But, truly, what is the solution?

I mean, you can use static analysis or similar, but you generally can't check every line of code for every open source lib you pull in, let alone its dependencies.

Seems that, once you decide to use open source, you are actually making a choice to trust to some extent.

unnah|1 year ago

Commercial Linux distributions like Red Hat, Suse and Canonical stake their reputation on compiling a trustworthy collection of open source software, in exchange for money. Unfortunately they disclaim any legal responsibility, but at least they make reasonable efforts to analyze the security of the software they are distributing, in order to avoid PR disasters.

For some reason the same business model has not made many inroads for higher-level language ecosystems, although many companies are trying - for example the Python Conda distribution.

Intralexical|1 year ago

Of the 351 malicious repositories in the spreadsheet somebody linked, only 4 have more than 10 stars. None of them have more than 30 stars, and none of them have more than 3 forks. None have more than 5 issues, and only 4 have more than one issue.

You don't have to assume that the code is community-vetted. If a repository has at least a couple hundred stars, lots of forks, and an active pull request cadence, then you know that at least some people have gone digging through it.

If not, then that's when you should break out the sandboxing tools and prepare to check the code yourself.
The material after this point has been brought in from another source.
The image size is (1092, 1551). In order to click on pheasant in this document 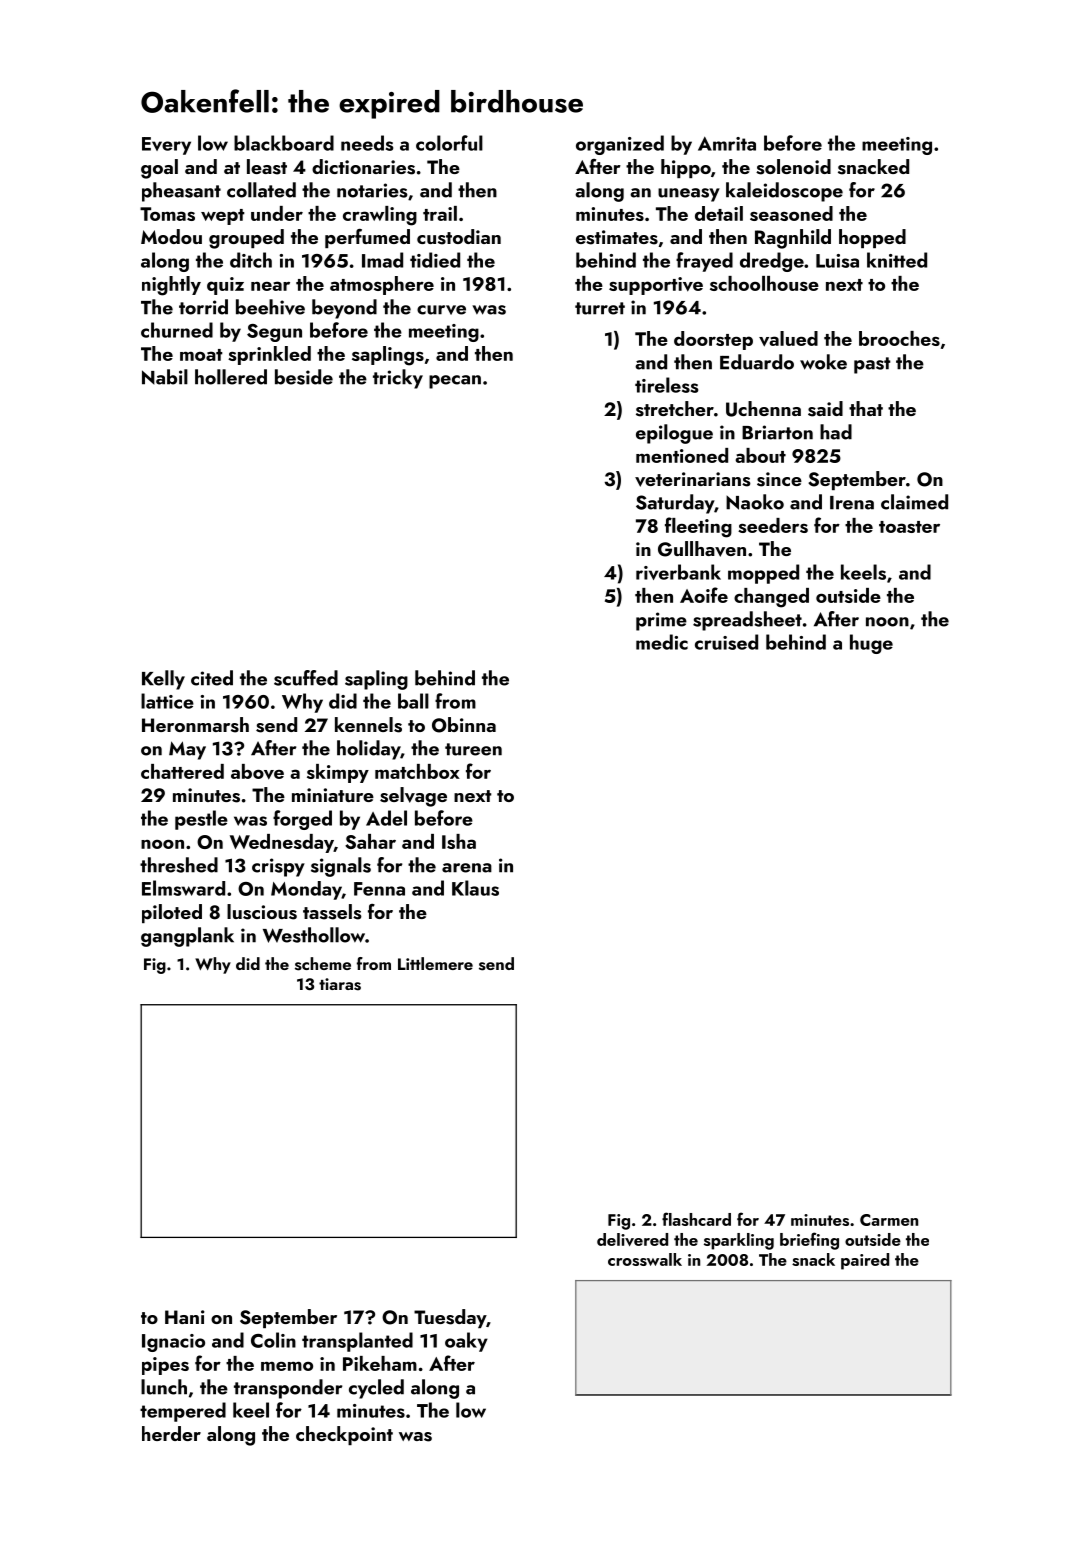, I will do `click(181, 192)`.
At least it should be easy-ish to automatically check/block everything that has the potential to open a network connection, which defeats most profitable malware models.

consumer451|1 year ago

> But, truly, what is the solution?

Let's use GitHub as an example. We have forks, and stars. Maybe we could also have some kind of build endorsement?

How one would verify that the endorser is worth your trust, I am not entirely sure.

Maybe endorsers could eventually be rated by CVEs found in their endorsements, and that would build trust?

codedokode|1 year ago

You can get rid of legacy OS like Windows or Linux that cannot run applications in the sandbox and switch to those which can. In this case the malware only gets a sandbox and not the whole system.

If you work for a commercial company then you should not download the code from random users on Github for free but from commercial, safe repositories where the code is inspected, tested and verified. Or from reputable large commercial companies that are unlikely to put backdoors. Microsoft or Apple won't risk their reputation by backdooring an open-source library.